雇用シェア(在籍型出向)はグループ会社間では行われてきましたが、異業種間では行われていませんでした。
雇用シェアとは何なのか、実施されて分かったことも含めて解説しました。
雇用シェアとは
雇用シェアとは、2020年に過剰になった人材の雇用を維持するために、一時的に他企業に出向させる取り組みを指しています。
職業安定法によると、在籍型出向をビジネスとして行うのは禁止されていますが、パンデミック下においては雇用維持が目的なので、出向が可能です。
受け入れる側の企業は、人材を確保することができ、送り出す側の企業はリストラをする必要がなくなります。
また、出向先企業は出向元企業のノウハウを手に入れることができ、出向先企業は出向元企業と関係性を築くことができるため、お互いにメリットがあります。
雇用シェアの実施例
雇用シェアの実施例をまとめました。
ANAホールディングス
2021年4月時点で、ホテル、メーカー、コールセンターなどに750名以上の社員を出向。
APホールディングス(チムニー、塚田農場)
イオンリテールに45人出向し、そのうち10人は転籍。
北海道
宿泊・飲食・製造業の余剰人材を農業・運送業などで雇用
出典:http://www.pref.hokkaido.lg.jp/kz/jzi/oshigoto.htm
宮城県石巻市
サービス・宿泊・飲食業の余剰人材を漁業・水産業で雇用(技能実習生が来日できなくなったため)
出典:https://www.city.ishinomaki.lg.jp/cont/10453000/http___webmail.city.ishinomaki.lg.pdf
富山
余剰人材を抱える企業と受け入れ可能な企業をマッチング
出典:https://toyama-lifework.jp/_wp/wp-content/uploads/2020/06/32df15d507c0c2e4a464e66e71e96a93.pdf
雇用シェアが実施されて分かったこと
雇用シェアが実施されて分かったことをまとめました。
中小・零細規模の飲食・宿泊業では雇い止めも
北海道や宮城県石巻市のように雇用シェアが行われたところがあります。
しかし、中小・零細規模の飲食・宿泊業の中には正社員の雇用を守るために、アルバイトの雇い止めを行ったところが多いです。

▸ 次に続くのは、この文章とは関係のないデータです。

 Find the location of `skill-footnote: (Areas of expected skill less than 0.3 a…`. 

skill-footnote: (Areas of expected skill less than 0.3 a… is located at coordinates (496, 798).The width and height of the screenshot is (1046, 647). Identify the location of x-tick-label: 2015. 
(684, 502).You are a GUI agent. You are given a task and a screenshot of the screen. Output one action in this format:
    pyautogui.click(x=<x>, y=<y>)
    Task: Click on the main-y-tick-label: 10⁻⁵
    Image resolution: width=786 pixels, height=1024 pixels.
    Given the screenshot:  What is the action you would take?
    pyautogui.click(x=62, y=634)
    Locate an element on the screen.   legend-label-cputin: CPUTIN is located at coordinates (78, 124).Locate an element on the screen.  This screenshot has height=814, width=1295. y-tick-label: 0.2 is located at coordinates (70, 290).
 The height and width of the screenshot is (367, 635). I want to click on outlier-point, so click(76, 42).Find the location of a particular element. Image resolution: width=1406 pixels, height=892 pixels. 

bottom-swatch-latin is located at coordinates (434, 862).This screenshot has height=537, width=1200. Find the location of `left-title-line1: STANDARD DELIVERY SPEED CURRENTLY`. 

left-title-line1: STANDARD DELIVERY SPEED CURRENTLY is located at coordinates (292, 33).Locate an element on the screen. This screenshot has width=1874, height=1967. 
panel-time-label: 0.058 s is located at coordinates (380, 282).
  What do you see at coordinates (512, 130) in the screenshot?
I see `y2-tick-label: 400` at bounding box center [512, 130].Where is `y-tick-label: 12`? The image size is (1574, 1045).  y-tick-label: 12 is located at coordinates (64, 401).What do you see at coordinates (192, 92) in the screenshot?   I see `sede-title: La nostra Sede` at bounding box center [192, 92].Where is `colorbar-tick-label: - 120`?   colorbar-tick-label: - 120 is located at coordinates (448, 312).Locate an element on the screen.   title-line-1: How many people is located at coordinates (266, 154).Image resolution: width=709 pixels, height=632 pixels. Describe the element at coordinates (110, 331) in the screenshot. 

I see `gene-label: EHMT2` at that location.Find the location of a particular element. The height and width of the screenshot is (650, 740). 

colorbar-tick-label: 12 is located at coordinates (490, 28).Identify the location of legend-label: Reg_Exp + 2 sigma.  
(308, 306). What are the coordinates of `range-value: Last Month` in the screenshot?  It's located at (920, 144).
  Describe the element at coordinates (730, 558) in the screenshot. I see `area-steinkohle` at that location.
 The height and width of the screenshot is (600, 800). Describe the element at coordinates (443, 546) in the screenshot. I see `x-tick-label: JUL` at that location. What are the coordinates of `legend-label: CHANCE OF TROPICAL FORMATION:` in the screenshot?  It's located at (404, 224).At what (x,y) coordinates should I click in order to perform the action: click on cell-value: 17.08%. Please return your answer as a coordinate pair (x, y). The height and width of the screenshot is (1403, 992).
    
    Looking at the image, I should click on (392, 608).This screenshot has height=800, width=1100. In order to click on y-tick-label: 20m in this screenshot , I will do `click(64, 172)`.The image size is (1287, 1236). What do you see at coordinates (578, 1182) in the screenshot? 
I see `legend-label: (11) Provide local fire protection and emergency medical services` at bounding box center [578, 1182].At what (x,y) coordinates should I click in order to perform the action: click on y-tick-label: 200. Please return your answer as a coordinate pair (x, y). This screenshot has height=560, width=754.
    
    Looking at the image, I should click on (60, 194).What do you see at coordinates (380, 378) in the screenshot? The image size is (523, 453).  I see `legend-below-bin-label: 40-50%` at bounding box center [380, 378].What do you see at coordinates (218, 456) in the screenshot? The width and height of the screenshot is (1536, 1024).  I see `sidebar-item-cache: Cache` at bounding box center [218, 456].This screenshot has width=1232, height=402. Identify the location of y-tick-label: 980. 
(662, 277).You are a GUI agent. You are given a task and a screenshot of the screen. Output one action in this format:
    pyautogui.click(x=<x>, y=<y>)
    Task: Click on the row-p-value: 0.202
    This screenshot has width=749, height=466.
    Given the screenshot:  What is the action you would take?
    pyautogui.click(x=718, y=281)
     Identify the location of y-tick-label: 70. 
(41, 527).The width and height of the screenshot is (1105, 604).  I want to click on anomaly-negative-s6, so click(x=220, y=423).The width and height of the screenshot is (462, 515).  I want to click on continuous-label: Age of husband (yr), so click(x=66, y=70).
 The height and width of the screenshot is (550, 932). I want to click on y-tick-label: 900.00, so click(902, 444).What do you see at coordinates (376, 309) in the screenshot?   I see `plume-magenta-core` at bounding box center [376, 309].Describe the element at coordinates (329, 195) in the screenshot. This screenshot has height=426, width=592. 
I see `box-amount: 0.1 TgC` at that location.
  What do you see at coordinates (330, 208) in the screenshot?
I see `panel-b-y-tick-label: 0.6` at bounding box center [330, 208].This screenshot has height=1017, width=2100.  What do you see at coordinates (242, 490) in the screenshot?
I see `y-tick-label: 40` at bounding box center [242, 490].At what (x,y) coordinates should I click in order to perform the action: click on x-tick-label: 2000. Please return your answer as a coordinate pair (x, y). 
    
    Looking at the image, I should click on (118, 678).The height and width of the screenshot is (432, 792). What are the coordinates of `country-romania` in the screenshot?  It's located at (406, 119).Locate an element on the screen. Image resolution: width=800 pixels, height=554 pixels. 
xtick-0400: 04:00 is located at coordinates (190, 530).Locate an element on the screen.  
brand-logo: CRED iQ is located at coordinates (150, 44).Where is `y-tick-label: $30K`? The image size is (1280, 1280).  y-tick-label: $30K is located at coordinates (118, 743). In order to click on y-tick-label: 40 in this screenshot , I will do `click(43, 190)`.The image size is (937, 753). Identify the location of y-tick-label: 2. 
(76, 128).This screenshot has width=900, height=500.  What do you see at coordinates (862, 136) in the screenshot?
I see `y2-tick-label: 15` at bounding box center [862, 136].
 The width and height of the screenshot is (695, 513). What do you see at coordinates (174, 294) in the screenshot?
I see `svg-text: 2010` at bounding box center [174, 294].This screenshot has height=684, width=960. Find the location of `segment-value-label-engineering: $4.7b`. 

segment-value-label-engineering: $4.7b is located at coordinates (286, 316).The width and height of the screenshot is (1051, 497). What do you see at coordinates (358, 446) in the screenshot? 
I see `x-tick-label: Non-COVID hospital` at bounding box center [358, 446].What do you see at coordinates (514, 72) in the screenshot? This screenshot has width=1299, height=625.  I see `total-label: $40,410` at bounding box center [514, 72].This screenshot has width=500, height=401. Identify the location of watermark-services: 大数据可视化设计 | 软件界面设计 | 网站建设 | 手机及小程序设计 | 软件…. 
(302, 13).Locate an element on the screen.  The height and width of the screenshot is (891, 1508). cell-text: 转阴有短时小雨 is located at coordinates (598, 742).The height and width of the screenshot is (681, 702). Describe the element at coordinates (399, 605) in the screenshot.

アルバイトが正社員だったら出向先を見つけて出向させるという選択肢も取れたかもしれません。
そういう意味では、中小・零細規模の飲食・宿泊業には雇用シェアの効果が無かったと言えます。
特に、一連のパンデミックが収まった後は、再びアルバイトの募集をしても応募がないという事態に陥っていることからも分かります。
既に、他業種に移ってしまったからです。
大手は雇用を守ることができた
大手企業は自治体や他の企業への出向を行い、雇用を守ることができました。
それでも大赤字を出しているため、無傷というわけにはいきませんでした。
新規採用の凍結、賞与カットなども実施しているため、社員にとっても大変でした。
地方自治体には受け入れる余力があることが分かった
企業からの出向先として地方自治体がありますが、人を受け入れられる余力があることが分かりました。
つまり、仕事があるということですが、それであれば、無職や非正規の人を正規で雇うということができるのではないでしょうか?
特に就職氷河期世代は非正規の人が多いため、就職支援プログラムでの採用枠をもっと広げられるはずです。
深刻な人手不足の業界にとっては助かった面も
飲食・宿泊・サービス業はもともと人手不足ではありますが、お客さんが来なくなったために余剰人員が発生しました。
そこで、より人手不足が深刻な農業・漁業・水産業は雇用シェアを活用することによって助かった面もあります。